Posted on the 18 January 2015 by Erictheblue

RF

I'm coming toward the conclusion to The Lay of the Land, the third installment in Richard Ford's Frank Bascombe chronicle.  In his New York Times review, Michiko Kakutani wrote:

This novel showcases many of Mr. Ford’s gifts: his ability to capture the nubby, variegated texture of ordinary life; his unerring ear for how ordinary people talk; his talent for conjuring up subsidiary characters with a handful of brilliant brushstrokes. But it is a padded, static production, far more overstuffed with unnecessary asides and digressions than its predecessors. Nearly every minute of these three days in Frank’s life is chronicled in this nearly 500-page volume, which means that the reader has to hear about every time he needs to visit the men’s room, every time he gets in his car, every time he has a phone conversation.

As an instance of Ford's "talent for conjuring up subsidiary characters with a handful of brilliant brushstrokes," I put forward the following one-sentence "conjuring" of a character--an ex of Frank's friend Wade--who never appears on stage:

Lynette was Wade's wife number two, a tiny Texas termagant and Catholic crackpot who left him to enter a Maryknoll residence in Bucks County, where she became a Christian analyst auditing the troubled life stories of others like herself, until she had an embolism, assigned her benefits to the nuns and croaked.

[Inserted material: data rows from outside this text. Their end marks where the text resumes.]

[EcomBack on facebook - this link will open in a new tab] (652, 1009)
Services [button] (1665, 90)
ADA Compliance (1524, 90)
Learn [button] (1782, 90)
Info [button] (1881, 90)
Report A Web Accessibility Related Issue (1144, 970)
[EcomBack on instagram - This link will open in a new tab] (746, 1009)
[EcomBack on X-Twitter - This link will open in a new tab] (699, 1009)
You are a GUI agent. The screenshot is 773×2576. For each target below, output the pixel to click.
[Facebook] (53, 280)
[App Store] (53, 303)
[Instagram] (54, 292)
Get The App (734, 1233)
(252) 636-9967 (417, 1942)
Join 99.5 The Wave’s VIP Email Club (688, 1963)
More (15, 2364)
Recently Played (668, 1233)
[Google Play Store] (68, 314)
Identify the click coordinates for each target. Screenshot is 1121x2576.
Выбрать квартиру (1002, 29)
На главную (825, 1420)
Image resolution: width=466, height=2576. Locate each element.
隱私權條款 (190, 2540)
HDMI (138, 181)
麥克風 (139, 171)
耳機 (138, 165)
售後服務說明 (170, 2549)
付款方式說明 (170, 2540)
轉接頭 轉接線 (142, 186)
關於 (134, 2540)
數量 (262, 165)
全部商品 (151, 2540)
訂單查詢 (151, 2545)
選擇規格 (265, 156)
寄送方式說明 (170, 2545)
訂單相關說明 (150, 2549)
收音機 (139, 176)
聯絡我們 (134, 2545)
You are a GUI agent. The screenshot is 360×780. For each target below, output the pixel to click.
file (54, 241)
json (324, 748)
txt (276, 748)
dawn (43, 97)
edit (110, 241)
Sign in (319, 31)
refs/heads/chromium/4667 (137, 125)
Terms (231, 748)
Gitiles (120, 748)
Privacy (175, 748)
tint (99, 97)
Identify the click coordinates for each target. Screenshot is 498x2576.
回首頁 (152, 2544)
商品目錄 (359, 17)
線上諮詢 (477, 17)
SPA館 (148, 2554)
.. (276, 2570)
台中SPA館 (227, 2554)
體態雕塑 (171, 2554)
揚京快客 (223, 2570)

I'm not wholly unsympathetic to Kakutani's view, but I suspect that, if asked whether this side flight or that one or another or another or this one or that in this long sprawl of a book should have been trimmed, I'd have a hard time voting to cut almost any particular passage.  Certainly Ms Maryknoll has to stay.  It's been said that in books about baseball no one ever hits a foul ball.  Well, Frank fouls some off, and I guess I like seeing those swings as well.